Determination of the defect density in thin film amorphous and microcrystalline silicon from ESR measurements: The influence of the sample preparation procedure

Accurate evaluation of the defect density (ND) is of high relevance for the optimization of thin film silicon. The spin density (NS) measured in ESR experiments is often used as a measure for the density of deep defects in the material, assuming that all defects are in a paramagnetic charge state. However, exposure to air, water, or acid during ESR sample preparation can potentially change the NS in a sample and lead to misinterpretation of ND. We have investigated how the preparation procedures of a Si thin film ESR sample may affect the properties of its ESR spectrum. Samples of different structural composition from highly crystalline μc-Si:H to a-Si:H deposited by PECVD on Mo-foil, Al-foil and ZnO:Al were studied for different states of exposure to ambient conditions and annealing. NS measured directly after sample preparation and after air exposure was found to be higher than NS measured in the annealed state. Particularly in highly crystalline material this discrepancy may reach one order of magnitude.
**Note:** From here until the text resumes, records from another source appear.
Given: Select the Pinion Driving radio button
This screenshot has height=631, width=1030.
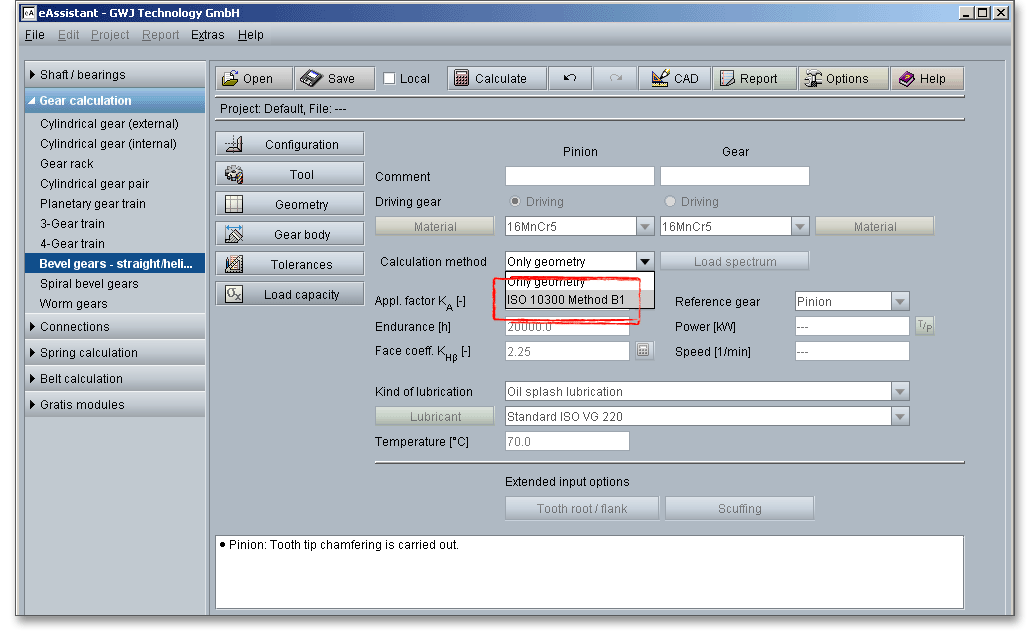Looking at the screenshot, I should (516, 202).
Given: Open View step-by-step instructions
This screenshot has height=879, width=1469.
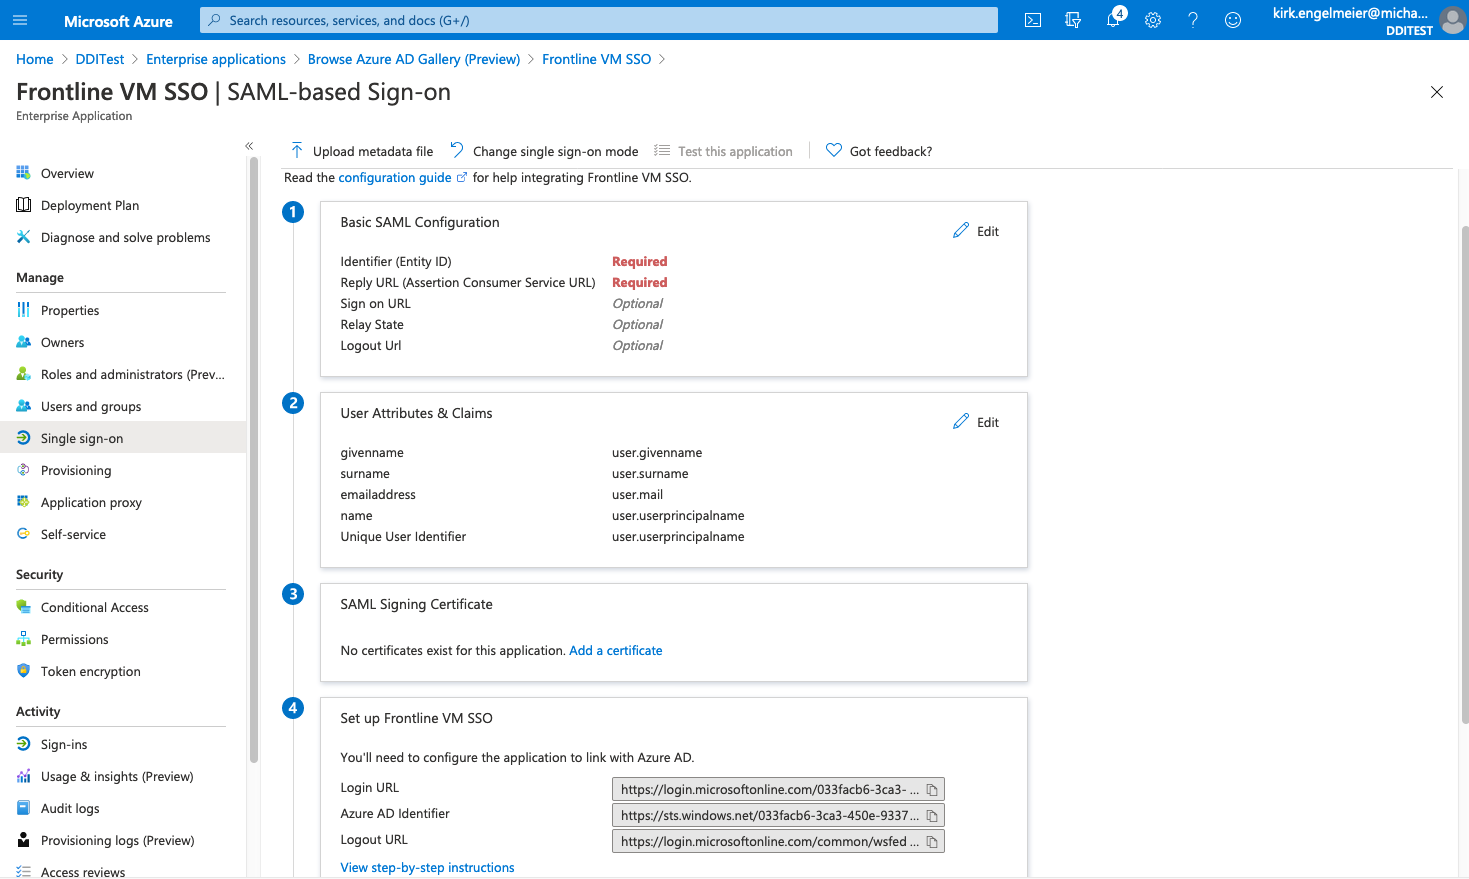Looking at the screenshot, I should click(x=427, y=867).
On the other hand in a-Si:H and medium crystalline μc-Si:H relevant for applications, the difference in NS between air-exposed and annealed conditions is smaller. ESR measurements performed at 40 K suggest that atmospheric exposure leads to charging of the defect states, which in turn influences the evaluated spin density.

► We prepare ESR powder samples of a-Si:H and μc-Si:H in different procedures.
► Adsorption of atmospheric species leads to recharging of the dangling bond states.
► Annealing results in shift of Fermi level from midgap towards the conduction band.
► Desorption of atmospheric species leads to underestimation of db density in μc-Si:H.